I could try to describe the view today, turning a corner out of windy little Port Orford, the ocean licking at an orange-gold shore, extending in emerald and aqua and cerulean and aqua again, on out to a white fizz that bubbled into a low, hue-matched cloud. I could try to say why the seastacks, which would likely just look clunky and unremarkable on land, will stop you at the side of the road with their shimmer and bulk, their bulwark against the waves. I could explain racing the clouds out of a seaside town, their rippling massage of shadow on the pavement ahead of me, always ahead of me.

But I can’t do any better than that. I can’t wish you into being here alongside me, whooshing past clearcut acres with phalanxes of same-fated trees advancing green-gray into the horizon. I can’t smile with you at the parochial and grandstanding signs, “Home of the World Famous Hot Dog” (?) or “Legendary $5 Growler Fills HERE” (that is legendary, though).
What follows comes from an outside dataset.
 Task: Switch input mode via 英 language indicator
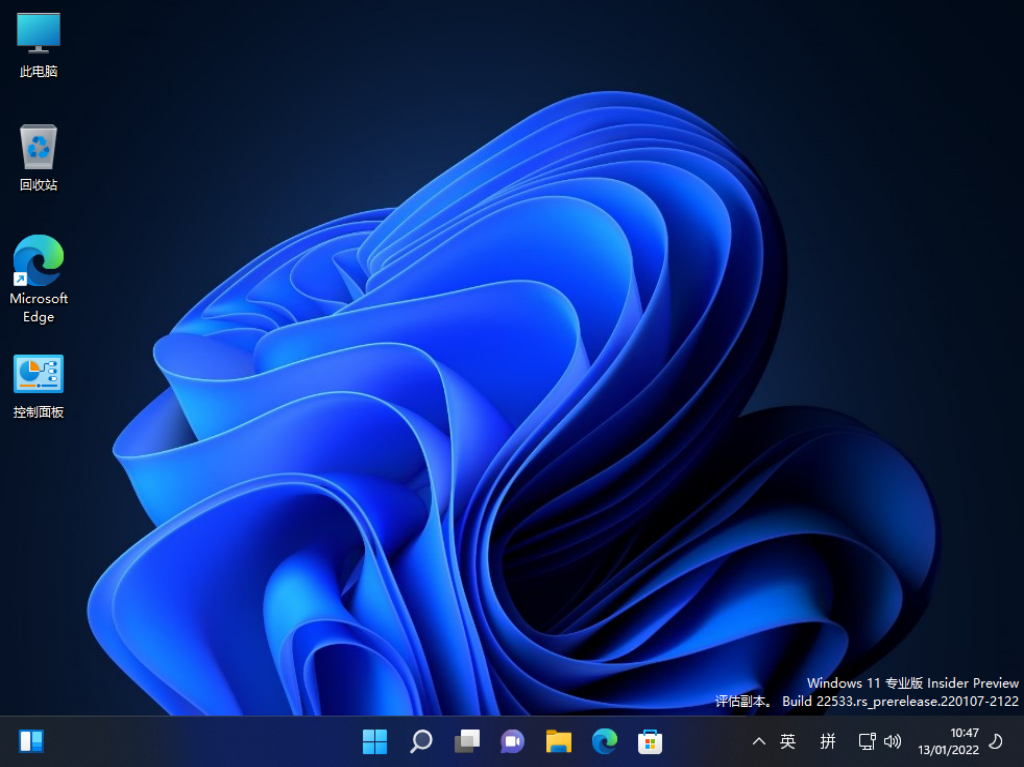(x=788, y=742)
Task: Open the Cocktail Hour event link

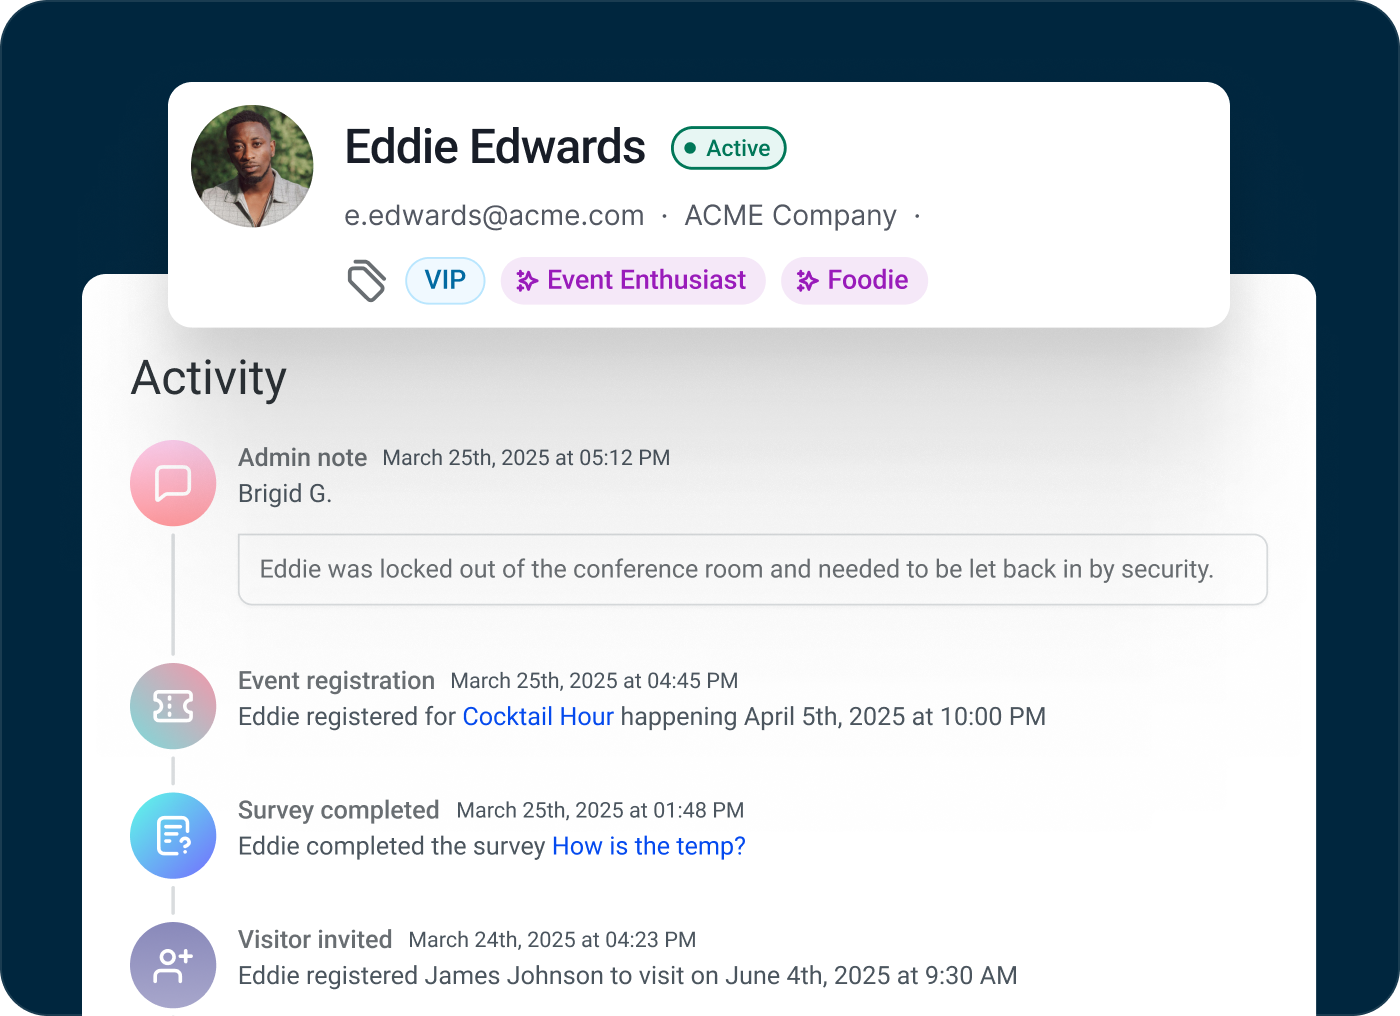Action: pyautogui.click(x=538, y=717)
What I can do is hope that you have just as much magic in your own day. Or that you choose to see it. Or that it stumbles its way into your unsuspecting path, perhaps even inconveniently. Magic is in the commonplace and prosaic. It is is the familiar, approached from a new angle. It is the slightly different commute to work, the extra block walked on your way home, the shop you’ve passed a hundred times finally given a jingle of the little bell above its door. By you.

I took this trip to find something that I wanted to believe was always there to begin with, in my surroundings and in myself. I am collecting pieces of it, like shells gathered on a beach and filling a pail. It is overflowing at this point, spilling over. I hope yours is, too.

7 Replies to “What You Can’t See”

  1. Thanks for the reminder to look around. But there is nothing like the ocean, cliffs and your adventure!
    Love,
    Barb

    1. I suppose! Very lucky to have this particular moment to myself. I’ve gotta hear more about your own travels at some point, too. Phone date when I’m back online? XO

  2. I could say the following about many of your written observations going back about 25 years, and I’ll say it about what I just read: Rather brilliant and beautiful, I must say. I’ll add “inspiring,” thank you very much. Really, Serena, uplifting.

    Your writing does take the fortunate reader along with you. I feel it frequently as I follow your updates. And I love it.

    So grateful for and proud of you. Stay safe, punkin. Love ya.
    Dad.

  3. Geeze Louise… I almost started crying reading this blog entry because of how beautiful it is. I may not be able to see what you see (until I do this bike trip with you!! That’s for another day… Ü), but you certainly made me feel deeply just how majestic these scenes really are. I’m so proud of you, my dear sister! Keep taking it all in. I love you UTTSABA!!